Ausgangstext:
▼
Von der Schummelei bei der Steuerklärung bis zu den großen Korruptionsskandalen – immer wieder lügen Menschen, um sich Vorteile zu verschaffen. In experimentellen Studien wird erforscht, welche persönlichen und umweltbedingten Faktoren Menschen zu Lügnern machen. Eine umfangreiche Metaanalyse zum Lügen fasst nun Erkenntnisse aus 565 Studien zusammen. Die Ergebnisse zeigen unter anderem, dass die Tendenz zu Unehrlichkeit von Alter und Geschlecht abhängt.
Der Grundkonflikt jeder Lüge ist die Wahlmöglichkeit - Entweder weiterhin ehrlich und auf Vorteile verzichten, oder aber lügen, um beispielsweise an mehr Geld, Macht oder Ruhm zu gelangen. Warum Menschen lügen, hängt von persönlichen Faktoren und Umweltfaktoren ab. Um diese empirisch zu untersuchen, wurde in vielen publizierten Studien dieser Grundkonflikt in einfachen Experimenten nachgestellt. Beispielsweise in Form des Münzwurf-Spiels.
Dabei werfen Probanden eine Münze, ohne dass sie jemand dabei beobachtet. Das Ergebnis geben sie zum Beispiel per Computer an die Versuchsleiter durch. Bei Kopf bekommen sie Geld, bei Zahl gehen sie leer aus. Führt man diesen Versuch öfter und mit vielen Probanden durch, müsste das Verhältnis von Kopf zu Zahl insgesamt fünfzig zu fünfzig betragen. Doch zeigen fast alle Studien, dass Probanden öfter Kopf als Zahl nennen. Das heißt: Mindestens einige Probanden lügen, um mehr Geld zu "verdienen".
Zahlreiche Studien mit diesem oder ähnlichem Grundaufbau haben Forscher in den vergangenen zehn Jahren durchgeführt, um die verschiedenen Faktoren zu untersuchen, die zu Unehrlichkeiten führen. Lügen Nonnen häufiger als Gefängnisinsassen? Lügt man eher online oder am Telefon? Lügt man eher, wenn man mehr Geld erwartet? Für die Metaanalyse haben die Wissenschaftler des Max-Planck-Instituts für Bildungsforschung und des Technion – Israel Institute of Technology die Daten von 565 Studien mit insgesamt 44.050 Probanden berücksichtigt.
▲
Ziel der Übung: Setze den Text über die Metaanalyse zum Lügen im Anschluss an seinen letzten Satz fort.

Eingabedaten:
▼
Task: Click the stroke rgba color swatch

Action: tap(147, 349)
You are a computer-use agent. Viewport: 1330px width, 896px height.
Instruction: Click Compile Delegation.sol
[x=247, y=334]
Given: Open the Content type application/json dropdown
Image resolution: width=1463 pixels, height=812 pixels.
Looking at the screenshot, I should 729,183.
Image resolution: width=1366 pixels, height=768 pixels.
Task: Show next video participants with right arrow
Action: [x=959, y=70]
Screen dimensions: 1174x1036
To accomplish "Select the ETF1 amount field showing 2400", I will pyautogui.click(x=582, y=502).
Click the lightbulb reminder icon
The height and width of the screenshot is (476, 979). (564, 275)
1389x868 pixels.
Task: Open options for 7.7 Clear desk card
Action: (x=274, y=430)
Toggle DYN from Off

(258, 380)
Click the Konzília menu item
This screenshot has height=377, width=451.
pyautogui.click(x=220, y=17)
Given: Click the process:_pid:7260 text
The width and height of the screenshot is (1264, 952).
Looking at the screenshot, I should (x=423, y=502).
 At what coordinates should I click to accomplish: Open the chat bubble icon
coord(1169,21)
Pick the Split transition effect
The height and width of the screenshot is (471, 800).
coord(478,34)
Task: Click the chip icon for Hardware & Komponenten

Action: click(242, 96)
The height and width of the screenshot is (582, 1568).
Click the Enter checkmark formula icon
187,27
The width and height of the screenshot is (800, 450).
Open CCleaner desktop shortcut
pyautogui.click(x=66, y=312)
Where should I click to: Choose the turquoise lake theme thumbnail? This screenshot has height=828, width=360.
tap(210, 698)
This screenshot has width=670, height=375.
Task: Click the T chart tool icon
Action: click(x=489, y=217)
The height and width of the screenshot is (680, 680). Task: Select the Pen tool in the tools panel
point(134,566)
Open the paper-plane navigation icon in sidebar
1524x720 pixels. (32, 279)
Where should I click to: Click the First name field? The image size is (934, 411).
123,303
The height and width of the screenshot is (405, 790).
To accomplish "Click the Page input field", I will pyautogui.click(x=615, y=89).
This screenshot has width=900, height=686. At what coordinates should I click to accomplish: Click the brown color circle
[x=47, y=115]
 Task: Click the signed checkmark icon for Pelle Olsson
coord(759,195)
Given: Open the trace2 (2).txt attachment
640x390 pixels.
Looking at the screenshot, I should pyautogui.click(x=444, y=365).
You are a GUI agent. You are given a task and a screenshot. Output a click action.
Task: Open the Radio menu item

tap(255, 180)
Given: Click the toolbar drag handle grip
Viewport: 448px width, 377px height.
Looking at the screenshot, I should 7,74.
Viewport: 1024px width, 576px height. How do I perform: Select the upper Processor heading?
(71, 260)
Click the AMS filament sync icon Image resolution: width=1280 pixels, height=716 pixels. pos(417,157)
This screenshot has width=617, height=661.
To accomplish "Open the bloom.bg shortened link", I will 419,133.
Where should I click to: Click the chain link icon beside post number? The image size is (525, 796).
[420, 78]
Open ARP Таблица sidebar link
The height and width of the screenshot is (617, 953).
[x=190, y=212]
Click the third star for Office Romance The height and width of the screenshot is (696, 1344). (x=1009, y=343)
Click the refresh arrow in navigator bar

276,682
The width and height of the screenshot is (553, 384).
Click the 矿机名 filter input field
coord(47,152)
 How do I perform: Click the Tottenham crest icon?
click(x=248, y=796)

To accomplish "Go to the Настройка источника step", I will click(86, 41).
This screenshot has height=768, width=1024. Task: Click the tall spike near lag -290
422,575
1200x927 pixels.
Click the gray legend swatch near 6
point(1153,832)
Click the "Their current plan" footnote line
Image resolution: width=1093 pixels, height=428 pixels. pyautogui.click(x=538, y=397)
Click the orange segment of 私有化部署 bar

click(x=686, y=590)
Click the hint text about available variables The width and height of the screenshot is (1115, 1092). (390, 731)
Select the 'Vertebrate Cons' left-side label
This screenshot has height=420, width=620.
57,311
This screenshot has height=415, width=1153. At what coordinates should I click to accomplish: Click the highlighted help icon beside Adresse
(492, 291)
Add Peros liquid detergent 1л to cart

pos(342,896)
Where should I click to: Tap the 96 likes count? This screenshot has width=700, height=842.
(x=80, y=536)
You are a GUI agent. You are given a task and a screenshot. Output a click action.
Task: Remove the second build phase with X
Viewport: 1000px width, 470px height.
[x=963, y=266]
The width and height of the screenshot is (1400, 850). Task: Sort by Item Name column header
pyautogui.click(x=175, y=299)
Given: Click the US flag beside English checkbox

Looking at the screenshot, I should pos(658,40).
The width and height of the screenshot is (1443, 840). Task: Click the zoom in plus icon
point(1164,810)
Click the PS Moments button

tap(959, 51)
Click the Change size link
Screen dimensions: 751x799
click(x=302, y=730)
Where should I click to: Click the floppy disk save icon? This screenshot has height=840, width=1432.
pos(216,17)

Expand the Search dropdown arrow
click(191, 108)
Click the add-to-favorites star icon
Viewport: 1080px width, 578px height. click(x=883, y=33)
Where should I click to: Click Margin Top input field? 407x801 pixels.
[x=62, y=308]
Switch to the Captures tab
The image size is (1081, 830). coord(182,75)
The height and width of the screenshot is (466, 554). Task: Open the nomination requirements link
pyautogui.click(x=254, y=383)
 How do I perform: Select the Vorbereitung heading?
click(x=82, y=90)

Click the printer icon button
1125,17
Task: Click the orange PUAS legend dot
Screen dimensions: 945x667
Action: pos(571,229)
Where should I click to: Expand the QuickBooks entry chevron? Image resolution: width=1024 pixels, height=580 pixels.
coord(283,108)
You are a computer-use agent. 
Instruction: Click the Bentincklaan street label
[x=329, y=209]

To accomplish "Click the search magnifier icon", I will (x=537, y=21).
▲
Lösung:
"Obwohl es zahlreiche Studien gibt, die untersuchen, wer, wann und warum lügt, sind die Ergebnisse nicht eindeutig, teilweise sogar widersprüchlich. Mithilfe der großen Datenmenge aus allen Studien können wir nun zu einigen Faktoren eindeutigere Aussagen treffen", sagte Philipp Gerlach, Assoziierter Wissenschaftler am Max-Planck-Institut für Bildungsforschung und Erstautor der Studie.
Insgesamt haben bei den untersuchten Experimenten 42 % aller Männer und 38 % aller Frauen gelogen. Die Vermutung, dass Männer häufiger lügen als Frauen, konnte die Studie damit bestätigen – auch wenn der Unterschied nur gering ist.
Außerdem haben jüngere Personen häufiger gelogen als ältere. Dabei sank die Wahrscheinlichkeit, dass jemand lügt, mit jedem Lebensjahr um 0,28 Prozentpunkte. Während sie bei einer 20-jährigen Person bei etwa 47 % liegt, liegt sie bei einer 60-jährigen nur noch bei 36 %. Andere, immer wieder diskutierte Faktoren konnte die Studie nicht bestätigen. So finden die Wissenschaftler zum Beispiel keinen Hinweis darauf, dass Wirtschaftsstudierende besonders häufig lügen würden.
Auch Patienten sind nur Menschen und neigen dazu, die Unwahrheit zu sagen, Medikationen zu verschweigen oder auch zusätzlich in Anspruch genommene Therapien kurzzeitig zu vergessen. Damit findet die Psychologie der Lüge letztlich auch wieder ganz aktuellen Eingang in die medizinische Praxis und das Arzt-Patienten-Verhältnis.